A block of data
* * * * *

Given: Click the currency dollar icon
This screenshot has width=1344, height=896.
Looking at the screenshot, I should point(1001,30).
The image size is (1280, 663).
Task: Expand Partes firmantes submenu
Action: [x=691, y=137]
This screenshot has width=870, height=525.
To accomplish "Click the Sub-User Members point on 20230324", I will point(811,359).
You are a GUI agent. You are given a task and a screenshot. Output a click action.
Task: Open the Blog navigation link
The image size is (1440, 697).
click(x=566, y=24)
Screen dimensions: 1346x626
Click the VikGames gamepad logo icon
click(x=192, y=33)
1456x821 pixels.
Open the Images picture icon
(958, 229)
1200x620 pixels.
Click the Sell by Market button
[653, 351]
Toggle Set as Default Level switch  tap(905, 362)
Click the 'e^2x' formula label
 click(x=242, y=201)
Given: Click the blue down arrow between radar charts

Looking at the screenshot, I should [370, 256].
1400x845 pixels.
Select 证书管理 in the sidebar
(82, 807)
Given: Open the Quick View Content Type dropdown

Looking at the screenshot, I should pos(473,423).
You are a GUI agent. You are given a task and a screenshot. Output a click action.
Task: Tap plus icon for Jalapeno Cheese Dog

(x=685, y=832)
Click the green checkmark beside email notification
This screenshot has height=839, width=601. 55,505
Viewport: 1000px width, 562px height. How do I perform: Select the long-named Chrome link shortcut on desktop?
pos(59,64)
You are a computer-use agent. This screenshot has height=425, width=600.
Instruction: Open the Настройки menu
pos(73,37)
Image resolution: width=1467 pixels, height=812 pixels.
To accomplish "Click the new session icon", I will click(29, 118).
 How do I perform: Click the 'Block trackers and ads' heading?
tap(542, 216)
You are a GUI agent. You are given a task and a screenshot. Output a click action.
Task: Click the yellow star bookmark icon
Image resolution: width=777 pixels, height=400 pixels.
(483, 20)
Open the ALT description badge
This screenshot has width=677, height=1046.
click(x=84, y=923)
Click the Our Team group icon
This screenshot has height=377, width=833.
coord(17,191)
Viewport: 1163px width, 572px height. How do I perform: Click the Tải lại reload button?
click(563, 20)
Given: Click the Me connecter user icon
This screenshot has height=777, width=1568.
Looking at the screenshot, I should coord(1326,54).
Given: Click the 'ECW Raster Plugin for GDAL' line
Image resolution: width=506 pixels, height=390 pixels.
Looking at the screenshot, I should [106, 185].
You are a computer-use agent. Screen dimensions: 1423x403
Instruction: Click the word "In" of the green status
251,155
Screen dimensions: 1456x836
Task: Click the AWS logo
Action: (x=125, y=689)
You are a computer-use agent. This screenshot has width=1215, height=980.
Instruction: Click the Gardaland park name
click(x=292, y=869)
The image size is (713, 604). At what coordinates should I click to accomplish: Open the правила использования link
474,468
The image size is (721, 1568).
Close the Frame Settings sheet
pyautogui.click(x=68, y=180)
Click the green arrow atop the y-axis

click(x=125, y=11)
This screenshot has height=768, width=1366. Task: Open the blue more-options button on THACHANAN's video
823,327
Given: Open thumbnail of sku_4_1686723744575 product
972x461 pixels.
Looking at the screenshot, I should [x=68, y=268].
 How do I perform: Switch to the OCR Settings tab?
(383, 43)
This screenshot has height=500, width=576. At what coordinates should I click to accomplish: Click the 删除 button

* * * * *

● Problem details: Substitute "px" for each "pixels" in the items above and copy them out, leaving everything else the same.

● Completed task:
Given: Click the currency dollar icon
This screenshot has width=1344, height=896.
Looking at the screenshot, I should point(1001,30).
The image size is (1280, 663).
Task: Expand Partes firmantes submenu
Action: [x=691, y=137]
This screenshot has width=870, height=525.
To accomplish "Click the Sub-User Members point on 20230324", I will point(811,359).
You are a GUI agent. You are given a task and a screenshot. Output a click action.
Task: Open the Blog navigation link
The image size is (1440, 697).
click(x=566, y=24)
Screen dimensions: 1346x626
Click the VikGames gamepad logo icon
click(x=192, y=33)
1456x821 px.
Open the Images picture icon
(958, 229)
1200x620 px.
Click the Sell by Market button
[653, 351]
Toggle Set as Default Level switch  tap(905, 362)
Click the 'e^2x' formula label
 click(x=242, y=201)
Given: Click the blue down arrow between radar charts

Looking at the screenshot, I should [370, 256].
1400x845 px.
Select 证书管理 in the sidebar
(82, 807)
Given: Open the Quick View Content Type dropdown

Looking at the screenshot, I should pos(473,423).
You are a GUI agent. You are given a task and a screenshot. Output a click action.
Task: Tap plus icon for Jalapeno Cheese Dog

(x=685, y=832)
Click the green checkmark beside email notification
This screenshot has height=839, width=601. 55,505
Viewport: 1000px width, 562px height. How do I perform: Select the long-named Chrome link shortcut on desktop?
pos(59,64)
You are a computer-use agent. This screenshot has height=425, width=600.
Instruction: Open the Настройки menu
pos(73,37)
Image resolution: width=1467 px, height=812 px.
To accomplish "Click the new session icon", I will click(29, 118).
 How do I perform: Click the 'Block trackers and ads' heading?
tap(542, 216)
You are a GUI agent. You are given a task and a screenshot. Output a click action.
Task: Click the yellow star bookmark icon
Image resolution: width=777 px, height=400 px.
(483, 20)
Open the ALT description badge
This screenshot has width=677, height=1046.
click(x=84, y=923)
Click the Our Team group icon
This screenshot has height=377, width=833.
coord(17,191)
Viewport: 1163px width, 572px height. How do I perform: Click the Tải lại reload button?
click(563, 20)
Given: Click the Me connecter user icon
This screenshot has height=777, width=1568.
Looking at the screenshot, I should coord(1326,54).
Given: Click the 'ECW Raster Plugin for GDAL' line
Image resolution: width=506 px, height=390 px.
Looking at the screenshot, I should [106, 185].
You are a computer-use agent. Screen dimensions: 1423x403
Instruction: Click the word "In" of the green status
251,155
Screen dimensions: 1456x836
Task: Click the AWS logo
Action: (x=125, y=689)
You are a computer-use agent. This screenshot has width=1215, height=980.
Instruction: Click the Gardaland park name
click(x=292, y=869)
The image size is (713, 604). At what coordinates should I click to accomplish: Open the правила использования link
474,468
The image size is (721, 1568).
Close the Frame Settings sheet
pyautogui.click(x=68, y=180)
Click the green arrow atop the y-axis

click(x=125, y=11)
This screenshot has height=768, width=1366. Task: Open the blue more-options button on THACHANAN's video
823,327
Given: Open thumbnail of sku_4_1686723744575 product
972x461 px.
Looking at the screenshot, I should [x=68, y=268].
 How do I perform: Switch to the OCR Settings tab?
(383, 43)
This screenshot has height=500, width=576. At what coordinates should I click to accomplish: Click the 删除 button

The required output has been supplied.